Mr. Denham: It would probably not do us much good to pursue the hypothetical example to its final conclusion, but it is sufficient to illustrate the possibility. There are unlikely to be a huge number of inconsistent decisions, for all the reasons that I set out earlier, but I have given a possible. It is far more likely that where someone is judged unsuitable to be on a list, and that decision is upheld by the appeal authority, either it is likely to be applied across the country, or health authorities will look into the background and apply decisions in a consistent way.

Mr. Hammond: The Minister touched briefly on the question of inequality of distribution, and said he did not believe it would happen. However, I do not think that he gave any reason for that. It seemed to me that the argument that I set out was persuasive, superficially at least, and I was looking forward to hearing him demolish it, but he has not done so.

Mr. Denham: The fact that all health authorities will be clear that they are seen as having a much more front-line responsibility for the quality of services than they felt that they had in the past will mean that they are unlikely to lower their standards and say that they are willing to put up with a dodgier quality of doctor than elsewhere. That shift of outlook and responsibility is an important element of the new system, and it does provides protection against the circumstances to which the hon. Gentleman referred.

The hon. Member for the Isle of Wight (Dr. Brand) asked specifically about nurse-led practices. He probably had in mind a practice where a nurse holds the contract for a PMS practice with the local health authority but employs the general practitioners. It is the general practitioners in that practice who would be on the list that we are discussing. There is no provision in the Bill for creating a list of nurses or other health practitioners outside the four professions currently covered by the part II provisions in the 1977 Act. It is certainly the case that the doctors in a PMS practice, even if it is nurse-led, are subject to the same need to be on a list, and the same scrutiny powers as any others. I hope that the hon. Gentleman is reassured on that point.

Dr. Brand: The Minister has explained the issue clearly, but I am not reassured. Should there not be some way within the powers of the Bill to make the employer accountable in the same way as the employee? It is quite clear that the employer can affect the way that services are delivered by his or her employee, in the same way as we discussed in relation to the Care Standards Act 2000.

Mr. Denham: I will reflect on that point. I believe that the powers in the Bill are sufficient and that the nature of the PMS contract with the health authority would enable other deficiencies in the running of a practice to be addressed. I have not seen the need to specifically address a new category. One category in the Bill that we have identified is commercial corporate bodies—dental corporations—that are dealt with in a later clause. I will reflect on the points made by the hon. Member for Isle of Wight, but I am satisfied by what I have so far seen that the protections are adequate.

Mr. Hammond: If I understand the exchange that has just occurred, the Minister is saying that in cases whereby the practitioner is the principal, he must be on the health authority's list.

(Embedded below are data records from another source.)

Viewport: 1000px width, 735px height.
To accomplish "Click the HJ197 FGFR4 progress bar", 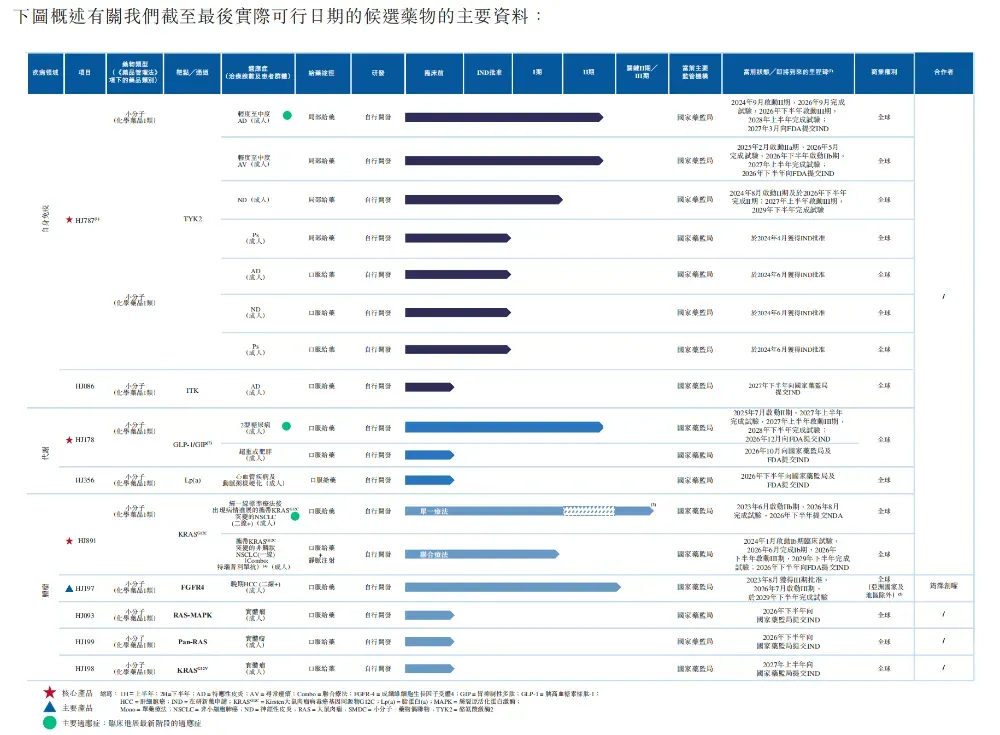I will coord(513,587).
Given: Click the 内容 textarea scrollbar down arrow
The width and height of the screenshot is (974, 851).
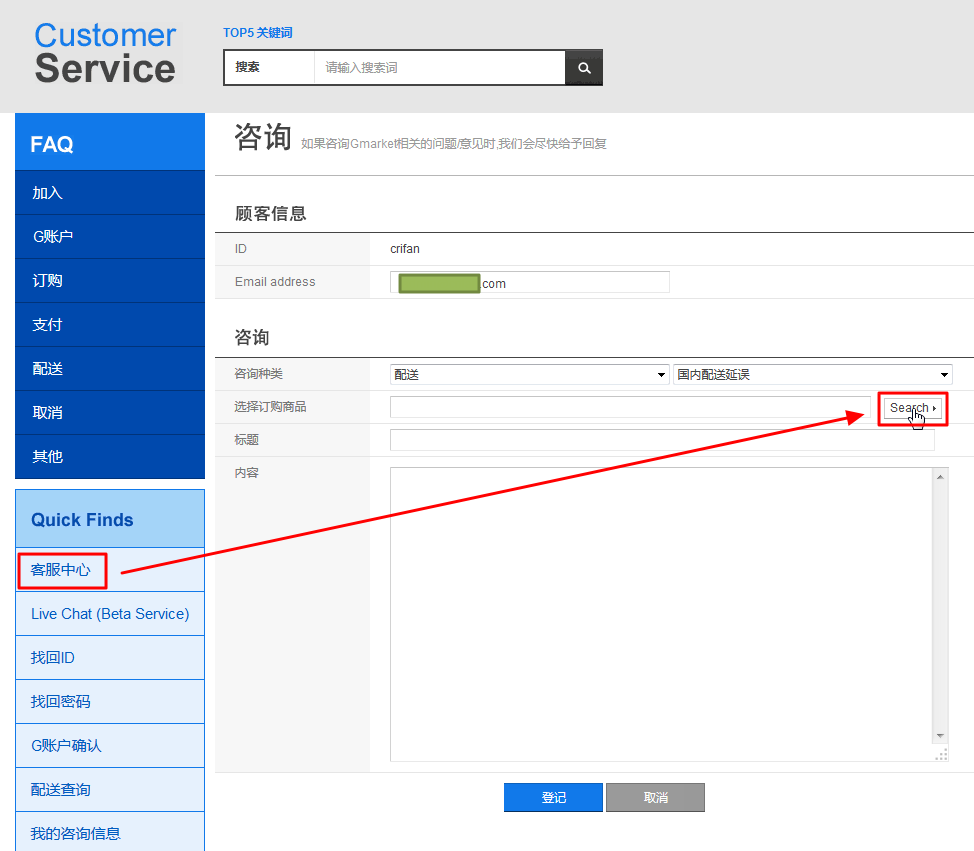Looking at the screenshot, I should pyautogui.click(x=940, y=736).
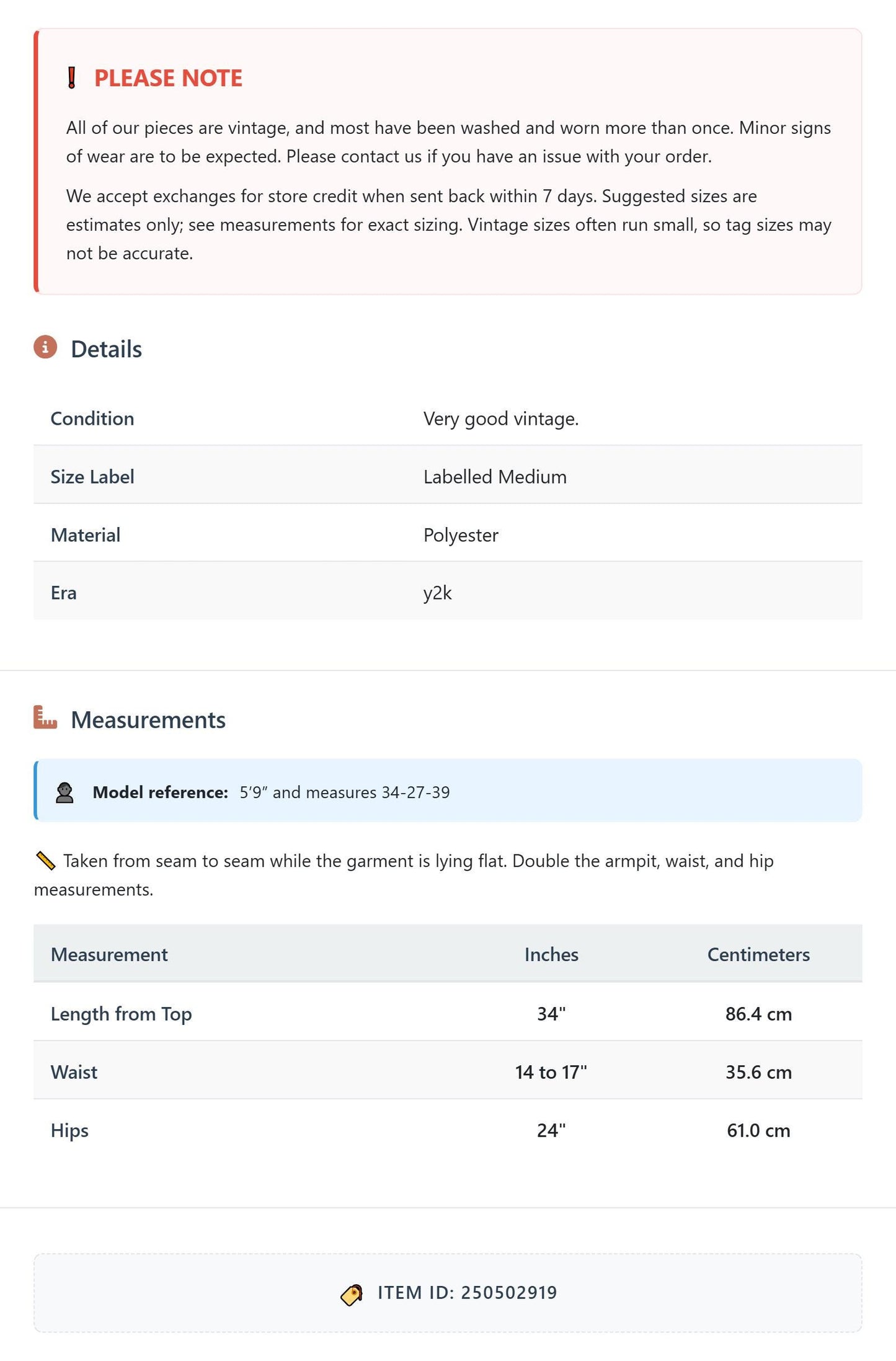Click the yellow pencil ruler emoji

click(x=45, y=861)
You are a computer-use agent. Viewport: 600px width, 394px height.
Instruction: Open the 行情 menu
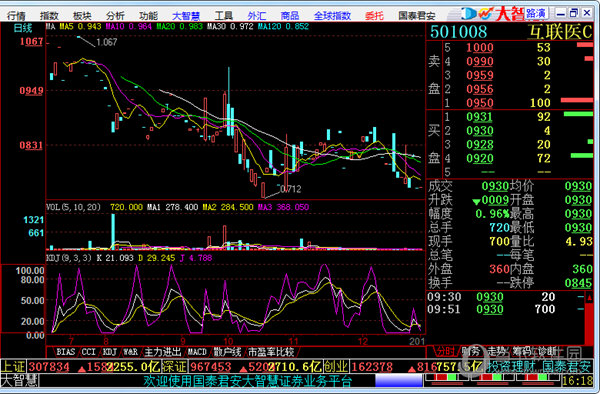click(x=16, y=16)

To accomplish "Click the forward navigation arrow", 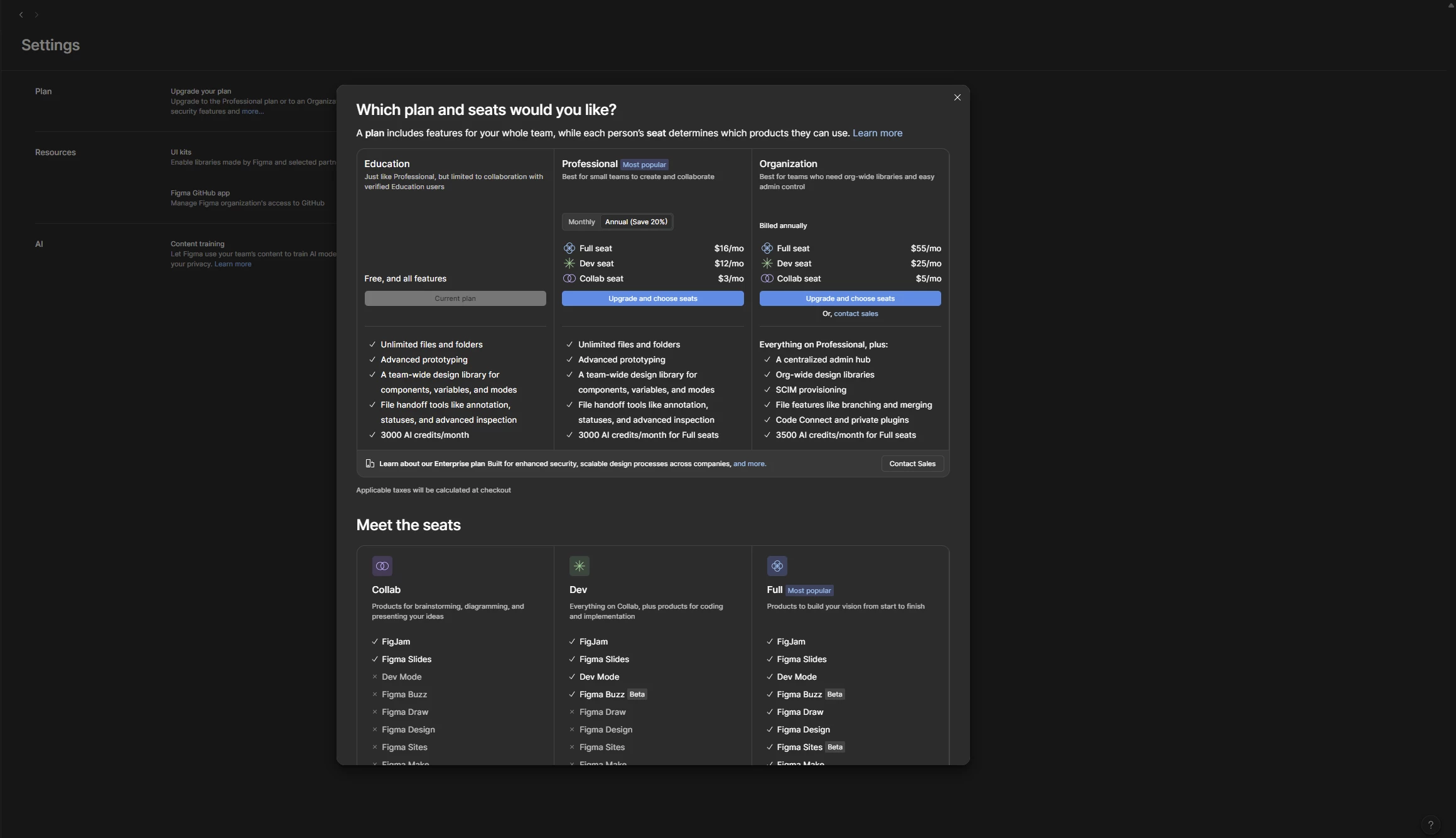I will click(36, 14).
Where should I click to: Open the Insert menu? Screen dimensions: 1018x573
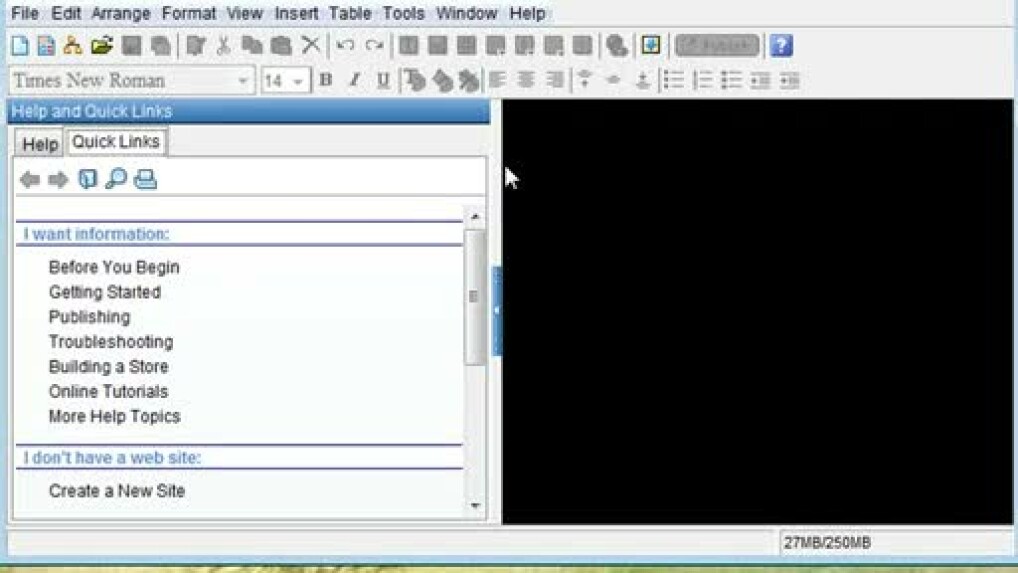coord(296,14)
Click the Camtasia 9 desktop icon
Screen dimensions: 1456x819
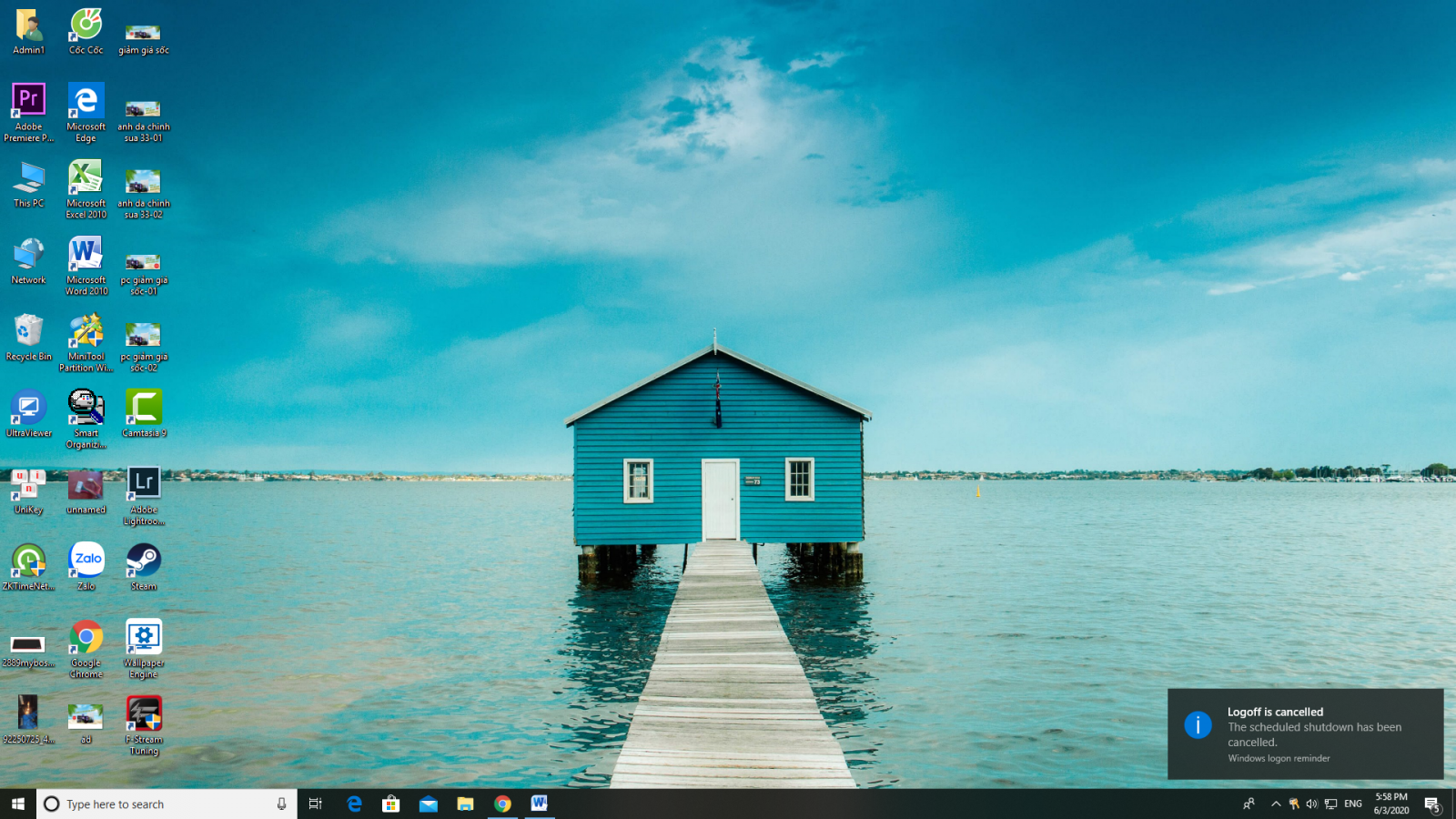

If the nurse is an employee, she would presumably be required to be on the supplementary list.

Mr. Denham: No. All doctors have to be on a list. If they are principals, they will be on the list of principals, and if they are non-principals, assistants or locums, they will be on the relevant list. Whether they are the principal in a PMS practice or whether they are a salaried doctor or whatever their employment status within the PMS practice, they will be on the relevant PMS list. There is not a list for nurses working in primary care. We have not taken the legislation further than those groups or professions that are currently covered by part II of the Bill.